Now, that extraction has not specifically dealt with transpositions - mytsring and so on... but as long as the m and g are there at the beginning and end, those words will be pulled out.

Okay, we now have the result universe, but the middle term "m*g" could include "meeting" and "mutating" . We have to calculate the Levenshtein to each of the potential terms that we extracted.
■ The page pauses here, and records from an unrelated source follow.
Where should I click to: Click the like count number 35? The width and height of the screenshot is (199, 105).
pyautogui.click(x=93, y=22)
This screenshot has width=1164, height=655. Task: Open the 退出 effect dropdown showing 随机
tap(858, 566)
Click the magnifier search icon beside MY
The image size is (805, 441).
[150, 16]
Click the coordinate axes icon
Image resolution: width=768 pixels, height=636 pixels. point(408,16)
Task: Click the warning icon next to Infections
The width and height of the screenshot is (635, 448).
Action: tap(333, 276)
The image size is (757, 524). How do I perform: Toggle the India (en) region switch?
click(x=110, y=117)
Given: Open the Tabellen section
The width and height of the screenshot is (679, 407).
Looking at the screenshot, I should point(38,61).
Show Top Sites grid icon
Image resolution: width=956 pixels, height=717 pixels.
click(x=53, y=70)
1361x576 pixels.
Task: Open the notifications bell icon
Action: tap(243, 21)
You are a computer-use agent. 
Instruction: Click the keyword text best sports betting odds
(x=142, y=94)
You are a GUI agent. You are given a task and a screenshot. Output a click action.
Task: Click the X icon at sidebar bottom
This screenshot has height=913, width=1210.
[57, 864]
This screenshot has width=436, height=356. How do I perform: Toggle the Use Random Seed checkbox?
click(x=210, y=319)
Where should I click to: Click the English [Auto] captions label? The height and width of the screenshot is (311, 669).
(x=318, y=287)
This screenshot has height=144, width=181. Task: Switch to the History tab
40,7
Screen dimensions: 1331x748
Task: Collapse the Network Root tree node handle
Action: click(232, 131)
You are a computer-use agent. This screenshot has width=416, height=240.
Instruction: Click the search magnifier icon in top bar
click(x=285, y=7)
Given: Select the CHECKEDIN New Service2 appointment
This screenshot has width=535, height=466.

| rename COMMENT as "give each potential record a unique number so we can put them back together later"
| rename COMMENT as "then split apart the records that got multiple hits. mvexpand would also kill any records that got no hits."
| streamstats count as recno
| mvexpand myalmostmatch

| rename COMMENT as "calculate the levenshtein distance and kill all records that require more than 3 changes to match"
| levenshtein distance "mystring" myalmostmatch
| where distance < 3   

| rename COMMENT as "collapse the myalmostmatch string and the distance field into a single field, then delete them so that we can rejoin the record"
| rename COMMENT as "(mvcombine only allows a single field to differ between two records or it won't combine them."
| eval mymatch="match=".myalmostmatch.";levenshtein=".distance
| fields - myalmostmatch distance
| mvcombine mymatch

The above will provide the basis to get more or less what you are looking for.

View solution in original post

0 Karma

DalJeanis
SplunkTrust
SplunkTrust

Hi - that depends on your criteria for similarity.

It seems like you are looking for something that will search for all terms within a certain Levenshtein distance. Here's something that will calculate that distance, given two words... https://splunkbase.splunk.com/app/1898/

There is no native Splunk method of getting all such possible terms, and it would be a very expensive search. However, we can string together that expensive search if you want to try.

in essence, to find all similar items to "mystring" you would need to search for ( "*ystring" OR "m*string" OR "my*tring" OR "mys*ring" OR "mystr*ing" OR "mystri*g" OR "mystri*")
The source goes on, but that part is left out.